(Stored data)
= = = =

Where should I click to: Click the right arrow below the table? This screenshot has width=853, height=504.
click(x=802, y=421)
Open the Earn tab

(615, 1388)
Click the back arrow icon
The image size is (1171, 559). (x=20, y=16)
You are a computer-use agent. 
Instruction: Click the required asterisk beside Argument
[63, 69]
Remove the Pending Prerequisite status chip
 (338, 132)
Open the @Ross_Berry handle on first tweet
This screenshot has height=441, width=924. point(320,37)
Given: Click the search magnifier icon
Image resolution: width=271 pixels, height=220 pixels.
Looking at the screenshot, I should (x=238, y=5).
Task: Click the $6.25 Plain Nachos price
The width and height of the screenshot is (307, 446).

= = = =

Action item >> Starting at the line in the records above that contains "Remove the Pending Prerequisite status chip", output every line up to and including the last one, with nothing added.

Expected answer >>
Remove the Pending Prerequisite status chip
 (338, 132)
Open the @Ross_Berry handle on first tweet
This screenshot has height=441, width=924. point(320,37)
Given: Click the search magnifier icon
Image resolution: width=271 pixels, height=220 pixels.
Looking at the screenshot, I should (x=238, y=5).
Task: Click the $6.25 Plain Nachos price
The width and height of the screenshot is (307, 446).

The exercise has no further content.